#### Supplied data:
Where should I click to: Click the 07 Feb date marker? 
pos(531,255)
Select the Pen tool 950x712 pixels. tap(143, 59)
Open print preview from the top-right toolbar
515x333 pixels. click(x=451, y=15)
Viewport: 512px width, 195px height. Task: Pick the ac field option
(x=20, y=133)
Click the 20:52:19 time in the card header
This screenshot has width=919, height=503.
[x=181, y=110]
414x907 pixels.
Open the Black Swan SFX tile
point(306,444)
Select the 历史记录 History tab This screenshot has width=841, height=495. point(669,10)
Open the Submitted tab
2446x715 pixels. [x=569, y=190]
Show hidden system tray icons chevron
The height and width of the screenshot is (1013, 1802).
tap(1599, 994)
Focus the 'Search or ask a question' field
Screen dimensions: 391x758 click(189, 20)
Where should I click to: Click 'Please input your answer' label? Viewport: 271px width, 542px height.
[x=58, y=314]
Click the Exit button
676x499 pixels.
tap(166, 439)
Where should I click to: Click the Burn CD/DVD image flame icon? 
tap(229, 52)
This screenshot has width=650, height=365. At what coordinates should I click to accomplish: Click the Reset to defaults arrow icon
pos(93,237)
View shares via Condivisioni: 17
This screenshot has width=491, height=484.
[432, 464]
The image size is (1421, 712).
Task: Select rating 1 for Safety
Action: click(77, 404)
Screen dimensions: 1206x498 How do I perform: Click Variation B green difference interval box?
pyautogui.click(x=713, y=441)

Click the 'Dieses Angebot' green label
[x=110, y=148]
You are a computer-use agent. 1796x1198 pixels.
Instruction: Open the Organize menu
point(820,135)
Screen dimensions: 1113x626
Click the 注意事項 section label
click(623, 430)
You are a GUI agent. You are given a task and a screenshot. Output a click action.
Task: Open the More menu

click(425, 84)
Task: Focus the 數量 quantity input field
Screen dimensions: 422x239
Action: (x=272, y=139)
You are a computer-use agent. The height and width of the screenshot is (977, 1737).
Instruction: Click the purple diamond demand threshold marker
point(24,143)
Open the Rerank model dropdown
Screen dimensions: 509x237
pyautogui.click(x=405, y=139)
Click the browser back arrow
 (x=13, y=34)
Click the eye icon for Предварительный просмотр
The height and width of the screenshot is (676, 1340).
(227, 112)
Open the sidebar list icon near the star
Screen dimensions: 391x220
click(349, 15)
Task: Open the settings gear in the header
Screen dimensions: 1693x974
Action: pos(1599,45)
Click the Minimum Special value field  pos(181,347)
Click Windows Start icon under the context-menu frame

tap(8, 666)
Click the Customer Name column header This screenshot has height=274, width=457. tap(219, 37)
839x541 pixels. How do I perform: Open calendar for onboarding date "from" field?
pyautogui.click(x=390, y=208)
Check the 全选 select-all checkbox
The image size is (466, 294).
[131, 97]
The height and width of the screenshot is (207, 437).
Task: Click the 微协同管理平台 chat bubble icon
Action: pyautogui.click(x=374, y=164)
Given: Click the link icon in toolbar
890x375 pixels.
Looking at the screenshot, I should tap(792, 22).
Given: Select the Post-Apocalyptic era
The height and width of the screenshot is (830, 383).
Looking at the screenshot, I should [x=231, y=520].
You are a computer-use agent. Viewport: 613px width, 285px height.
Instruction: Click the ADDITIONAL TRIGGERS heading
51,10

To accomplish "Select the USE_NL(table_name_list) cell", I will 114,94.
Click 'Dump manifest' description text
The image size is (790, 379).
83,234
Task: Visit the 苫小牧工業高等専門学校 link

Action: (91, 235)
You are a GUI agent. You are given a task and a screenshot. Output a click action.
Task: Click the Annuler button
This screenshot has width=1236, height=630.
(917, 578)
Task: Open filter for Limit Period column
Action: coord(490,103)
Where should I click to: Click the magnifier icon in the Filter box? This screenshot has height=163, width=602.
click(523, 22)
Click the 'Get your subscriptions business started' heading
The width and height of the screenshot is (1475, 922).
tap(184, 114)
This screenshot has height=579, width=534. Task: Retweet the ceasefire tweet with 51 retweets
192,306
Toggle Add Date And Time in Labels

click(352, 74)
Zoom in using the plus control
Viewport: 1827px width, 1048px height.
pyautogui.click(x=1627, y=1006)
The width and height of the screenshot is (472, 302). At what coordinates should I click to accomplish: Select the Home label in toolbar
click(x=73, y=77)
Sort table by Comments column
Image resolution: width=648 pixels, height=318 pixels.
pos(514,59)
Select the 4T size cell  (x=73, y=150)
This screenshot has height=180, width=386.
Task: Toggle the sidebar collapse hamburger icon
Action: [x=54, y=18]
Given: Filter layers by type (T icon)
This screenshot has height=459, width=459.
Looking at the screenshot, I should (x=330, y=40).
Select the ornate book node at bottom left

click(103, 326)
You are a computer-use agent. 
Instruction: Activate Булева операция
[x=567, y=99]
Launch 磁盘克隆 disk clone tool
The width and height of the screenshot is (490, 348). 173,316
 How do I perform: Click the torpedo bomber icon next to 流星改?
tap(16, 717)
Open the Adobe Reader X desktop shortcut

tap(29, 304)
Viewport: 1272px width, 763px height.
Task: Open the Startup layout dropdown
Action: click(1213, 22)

#### Exercise instructions:
Recast every line of the records above as a numbered list, leaving out the blank lines.

#### In response:
1. Where should I click to: Click the 07 Feb date marker? 
2. pos(531,255)
3. Select the Pen tool 950x712 pixels. tap(143, 59)
4. Open print preview from the top-right toolbar
5. 515x333 pixels. click(x=451, y=15)
6. Viewport: 512px width, 195px height. Task: Pick the ac field option
7. (x=20, y=133)
8. Click the 20:52:19 time in the card header
9. This screenshot has width=919, height=503.
10. [x=181, y=110]
11. 414x907 pixels.
12. Open the Black Swan SFX tile
13. point(306,444)
14. Select the 历史记录 History tab This screenshot has width=841, height=495. point(669,10)
15. Open the Submitted tab
16. 2446x715 pixels. [x=569, y=190]
17. Show hidden system tray icons chevron
18. The height and width of the screenshot is (1013, 1802).
19. tap(1599, 994)
20. Focus the 'Search or ask a question' field
21. Screen dimensions: 391x758 click(189, 20)
22. Where should I click to: Click 'Please input your answer' label? Viewport: 271px width, 542px height.
23. [x=58, y=314]
24. Click the Exit button
25. 676x499 pixels.
26. tap(166, 439)
27. Where should I click to: Click the Burn CD/DVD image flame icon? 
28. tap(229, 52)
29. This screenshot has width=650, height=365. At what coordinates should I click to accomplish: Click the Reset to defaults arrow icon
30. pos(93,237)
31. View shares via Condivisioni: 17
32. This screenshot has width=491, height=484.
33. [432, 464]
34. The image size is (1421, 712).
35. Task: Select rating 1 for Safety
36. Action: click(77, 404)
37. Screen dimensions: 1206x498 How do I perform: Click Variation B green difference interval box?
38. pyautogui.click(x=713, y=441)
39. Click the 'Dieses Angebot' green label
40. [x=110, y=148]
41. You are a computer-use agent. 1796x1198 pixels.
42. Instruction: Open the Organize menu
43. point(820,135)
44. Screen dimensions: 1113x626
45. Click the 注意事項 section label
46. click(623, 430)
47. You are a GUI agent. You are given a task and a screenshot. Output a click action.
48. Task: Open the More menu
49. click(425, 84)
50. Task: Focus the 數量 quantity input field
51. Screen dimensions: 422x239
52. Action: (x=272, y=139)
53. You are a computer-use agent. The height and width of the screenshot is (977, 1737).
54. Instruction: Click the purple diamond demand threshold marker
55. point(24,143)
56. Open the Rerank model dropdown
57. Screen dimensions: 509x237
58. pyautogui.click(x=405, y=139)
59. Click the browser back arrow
60.  (x=13, y=34)
61. Click the eye icon for Предварительный просмотр
62. The height and width of the screenshot is (676, 1340).
63. (227, 112)
64. Open the sidebar list icon near the star
65. Screen dimensions: 391x220
66. click(349, 15)
67. Task: Open the settings gear in the header
68. Screen dimensions: 1693x974
69. Action: pos(1599,45)
70. Click the Minimum Special value field  pos(181,347)
71. Click Windows Start icon under the context-menu frame
72. tap(8, 666)
73. Click the Customer Name column header This screenshot has height=274, width=457. tap(219, 37)
74. 839x541 pixels. How do I perform: Open calendar for onboarding date "from" field?
75. pyautogui.click(x=390, y=208)
76. Check the 全选 select-all checkbox
77. The image size is (466, 294).
78. [131, 97]
79. The height and width of the screenshot is (207, 437).
80. Task: Click the 微协同管理平台 chat bubble icon
81. Action: pyautogui.click(x=374, y=164)
82. Given: Click the link icon in toolbar
83. 890x375 pixels.
84. Looking at the screenshot, I should tap(792, 22).
85. Given: Select the Post-Apocalyptic era
86. The height and width of the screenshot is (830, 383).
87. Looking at the screenshot, I should [x=231, y=520].
88. You are a computer-use agent. Viewport: 613px width, 285px height.
89. Instruction: Click the ADDITIONAL TRIGGERS heading
90. 51,10
91. To accomplish "Select the USE_NL(table_name_list) cell", I will 114,94.
92. Click 'Dump manifest' description text
93. The image size is (790, 379).
94. 83,234
95. Task: Visit the 苫小牧工業高等専門学校 link
96. Action: (91, 235)
97. You are a GUI agent. You are given a task and a screenshot. Output a click action.
98. Task: Click the Annuler button
99. This screenshot has width=1236, height=630.
100. (917, 578)
101. Task: Open filter for Limit Period column
102. Action: coord(490,103)
103. Where should I click to: Click the magnifier icon in the Filter box? This screenshot has height=163, width=602.
104. click(523, 22)
105. Click the 'Get your subscriptions business started' heading
106. The width and height of the screenshot is (1475, 922).
107. tap(184, 114)
108. This screenshot has height=579, width=534. Task: Retweet the ceasefire tweet with 51 retweets
109. 192,306
110. Toggle Add Date And Time in Labels
111. click(352, 74)
112. Zoom in using the plus control
113. Viewport: 1827px width, 1048px height.
114. pyautogui.click(x=1627, y=1006)
115. The width and height of the screenshot is (472, 302). At what coordinates should I click to accomplish: Select the Home label in toolbar
116. click(x=73, y=77)
117. Sort table by Comments column
118. Image resolution: width=648 pixels, height=318 pixels.
119. pos(514,59)
120. Select the 4T size cell  (x=73, y=150)
121. This screenshot has height=180, width=386.
122. Task: Toggle the sidebar collapse hamburger icon
123. Action: [x=54, y=18]
124. Given: Filter layers by type (T icon)
125. This screenshot has height=459, width=459.
126. Looking at the screenshot, I should (x=330, y=40).
127. Select the ornate book node at bottom left
128. click(103, 326)
129. You are a computer-use agent. 
130. Instruction: Activate Булева операция
131. [x=567, y=99]
132. Launch 磁盘克隆 disk clone tool
133. The width and height of the screenshot is (490, 348). 173,316
134.  How do I perform: Click the torpedo bomber icon next to 流星改?
135. tap(16, 717)
136. Open the Adobe Reader X desktop shortcut
137. tap(29, 304)
138. Viewport: 1272px width, 763px height.
139. Task: Open the Startup layout dropdown
140. Action: click(1213, 22)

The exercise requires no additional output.